Overall, the ICCS is an important step towards establishing a global framework for cyberspace governance, and highlights the need for international cooperation and collaboration in addressing the challenges posed by the digital age.

OEWG stands for the Open-Ended Working Group on developments in the field of information and telecommunications in the context of international security. It was established by the United Nations General Assembly in 2018 with the goal of exploring and addressing the security challenges and opportunities presented by emerging technologies, particularly in the field of cyberspace.

The OEWG is open to all UN member states and other interested stakeholders, including civil society organizations, industry groups, and academic institutions. Its meetings provide a forum for participants to share their views and experiences on the challenges and opportunities presented by developments in the field of information and telecommunications, and to develop recommendations for the UN General Assembly on how best to address these issues.
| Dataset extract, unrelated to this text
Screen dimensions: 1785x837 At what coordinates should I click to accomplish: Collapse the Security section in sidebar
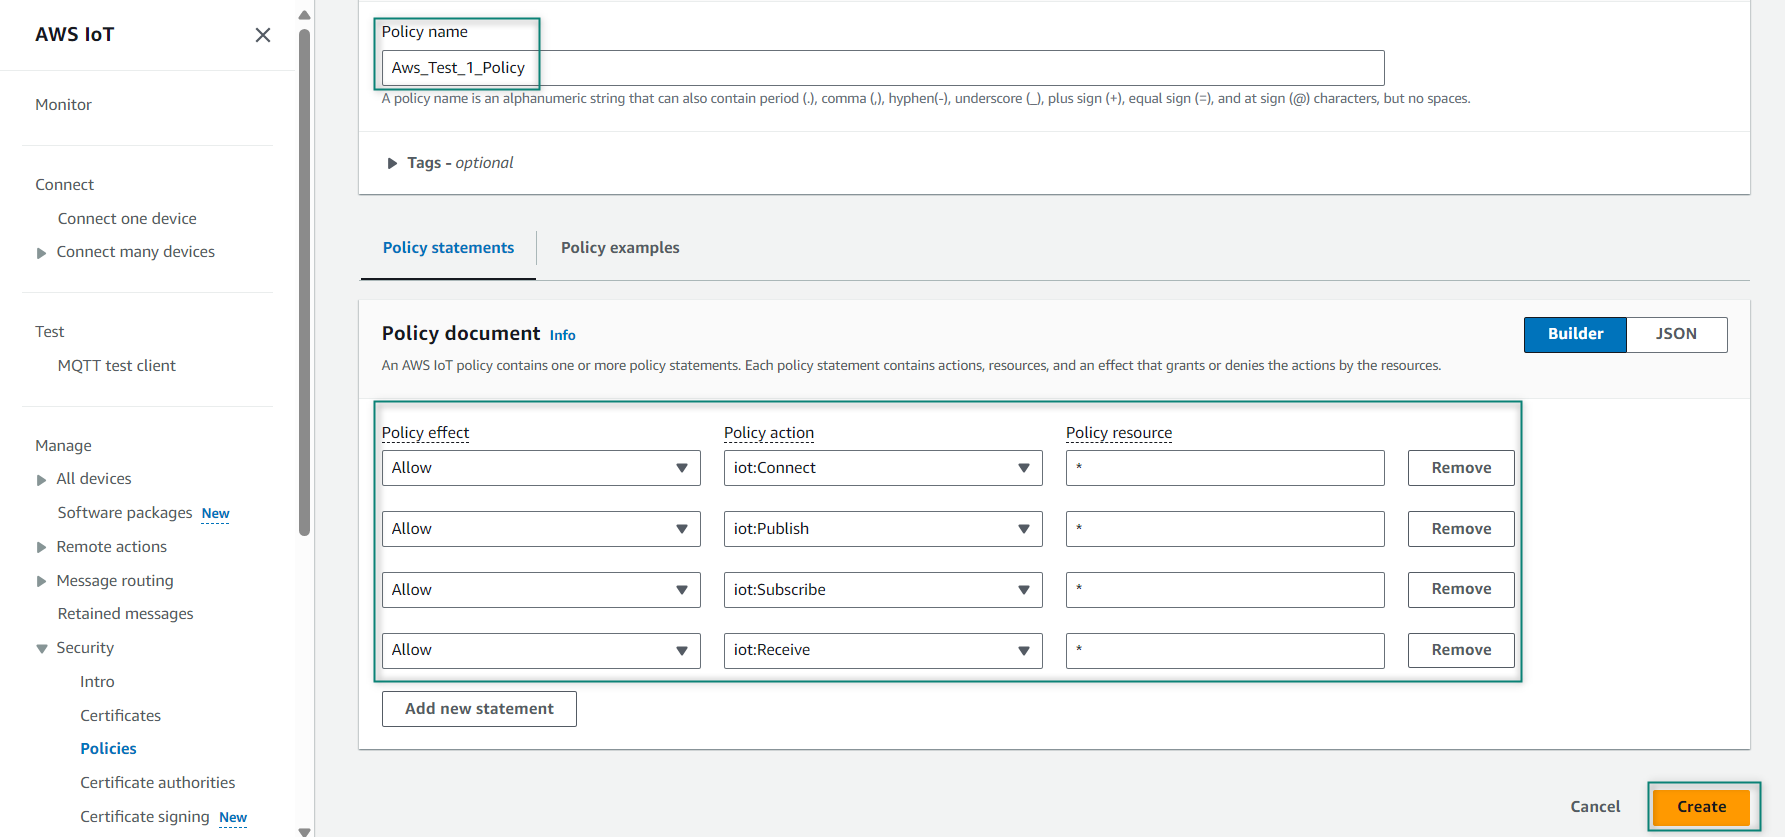pos(42,649)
The OEWG operates under the guidance of the UN Office for Disarmament Affairs (UNODA), and its work is complementary to other international efforts to promote cybersecurity and cyber resilience, such as the Group of Governmental Experts (GGE) on Developments in the Field of Information and Telecommunications in the Context of International Security.

The OEWG's mandate was extended in 2020 for another three years, and it continues to play an important role in promoting international cooperation and dialogue on issues related to information security and cyberspace governance.